Par ailleurs, une autre difficulté tient également au fait de l’instabilité du management français. Trop souvent, chaque changement de direction donne lieu à une nouvelle version du projet, jusqu’à quatre parfois, ce qui tend à paralyser les projets.
Enfin, le modèle de financement français me semble peu adapté. On se souvient par exemple que dans un premier temps, le paiement était à la journée et à l’acte, ce qui a entraîné des dérives, l’intérêt étant alors de garder le malade et de multiplier les actes. Ce qui explique que dans un deuxième temps fut mis en place un système de dotation globale qui s’est révélé bientôt une rente de situation déliée de l’activité ; les hôpitaux qui voyaient une augmentation de leur activité étaient pénalisés. D’où ensuite le forfait à la pathologie (par cas traité) la fameuse «T2A» inspirée des modèles américains des paiements par DRG. Ces modalités de financement ont encouragé la spécialisation et le productivisme tandis que l’excellence et l’innovation se retrouvaient à nouveau pénalisées, les tarifs des interventions rares étant peu représentatifs des coûts réels.

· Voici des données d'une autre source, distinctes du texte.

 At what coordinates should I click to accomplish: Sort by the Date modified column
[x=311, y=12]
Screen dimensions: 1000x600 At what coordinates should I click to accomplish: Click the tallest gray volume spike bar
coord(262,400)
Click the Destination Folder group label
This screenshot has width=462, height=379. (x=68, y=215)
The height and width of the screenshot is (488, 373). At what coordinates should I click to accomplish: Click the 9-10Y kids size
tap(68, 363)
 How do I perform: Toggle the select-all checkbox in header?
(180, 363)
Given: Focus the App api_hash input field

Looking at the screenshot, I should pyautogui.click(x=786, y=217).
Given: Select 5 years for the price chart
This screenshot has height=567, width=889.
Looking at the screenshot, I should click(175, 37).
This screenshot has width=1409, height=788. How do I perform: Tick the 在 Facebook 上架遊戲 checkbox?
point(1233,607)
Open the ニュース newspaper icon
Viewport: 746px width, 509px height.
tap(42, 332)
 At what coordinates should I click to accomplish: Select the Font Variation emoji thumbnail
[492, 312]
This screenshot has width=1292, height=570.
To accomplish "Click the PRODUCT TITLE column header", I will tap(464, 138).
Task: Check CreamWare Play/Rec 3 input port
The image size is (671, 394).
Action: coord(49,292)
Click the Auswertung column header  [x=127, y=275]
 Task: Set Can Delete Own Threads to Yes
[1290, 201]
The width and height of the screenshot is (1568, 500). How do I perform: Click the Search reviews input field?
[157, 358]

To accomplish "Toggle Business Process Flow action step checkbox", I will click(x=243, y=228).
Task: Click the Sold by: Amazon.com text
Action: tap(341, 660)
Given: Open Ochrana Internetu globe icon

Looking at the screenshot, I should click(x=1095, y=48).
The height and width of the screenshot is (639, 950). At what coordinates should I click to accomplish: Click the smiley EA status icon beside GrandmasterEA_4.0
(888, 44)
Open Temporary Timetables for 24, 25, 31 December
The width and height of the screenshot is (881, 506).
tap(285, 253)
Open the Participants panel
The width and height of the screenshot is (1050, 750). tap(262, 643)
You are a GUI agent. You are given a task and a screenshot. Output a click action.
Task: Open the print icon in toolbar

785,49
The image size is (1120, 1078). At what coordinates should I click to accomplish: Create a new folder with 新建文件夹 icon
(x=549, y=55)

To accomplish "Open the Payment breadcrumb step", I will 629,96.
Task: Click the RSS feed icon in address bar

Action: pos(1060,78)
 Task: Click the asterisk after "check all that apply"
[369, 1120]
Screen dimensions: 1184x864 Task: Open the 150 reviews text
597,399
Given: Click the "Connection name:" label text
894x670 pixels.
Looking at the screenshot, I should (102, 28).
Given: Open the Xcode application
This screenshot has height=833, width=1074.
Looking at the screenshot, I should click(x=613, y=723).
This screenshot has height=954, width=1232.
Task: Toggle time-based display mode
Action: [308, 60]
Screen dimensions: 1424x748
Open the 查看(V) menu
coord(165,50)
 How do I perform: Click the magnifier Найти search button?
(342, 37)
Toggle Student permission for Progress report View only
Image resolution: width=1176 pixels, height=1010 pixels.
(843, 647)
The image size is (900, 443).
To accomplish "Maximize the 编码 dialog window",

Pour le coup, les actes difficiles et innovants sont les plus mal rémunérés. Dans le modèle français de la T2A par exemple, le financement des activités de télémédecine est bloqué. Des expériences ont lieu, mais nous sommes loin d’incitateurs économiques pour innover. La T2A pousse l’hôpital à «tourner vite» mais elle lui interdit de ne pas «tourner». Il faut alimenter la machine. La prévention, l’innovation, la coordination d’un réseau, les soins à domicile sont autant de secteurs mal financés.
Il est permis d’imaginer qu’à l’avenir, puisque l’hôpital va se retrouver au cœur d’un réseau de coordination, son financement soit lié à ce réseau, ce qui permettrait de traiter quiconque n’importe où pour un coût moindre que si l’intervention devait avoir lieu au sein même de l’hôpital. Qui plus est, le principe d’un partage des données en réseau (big data, équipes pluridisciplinaires) permet également au citoyen de devenir un acteur de ce collectif, ne serait-ce qu’en encourageant l’efficience d’une économie collective. La conception elle-même de l’hôpital du futur dépend de ces compétences partagées.
Propos recueillis par Christophe Leray
*Thierry Courbis a par ailleurs préfacé l’ouvrage de Louis Omnès Concevoir et Construire un hôpital numérique. Avril 2016 Editions Eyrolles.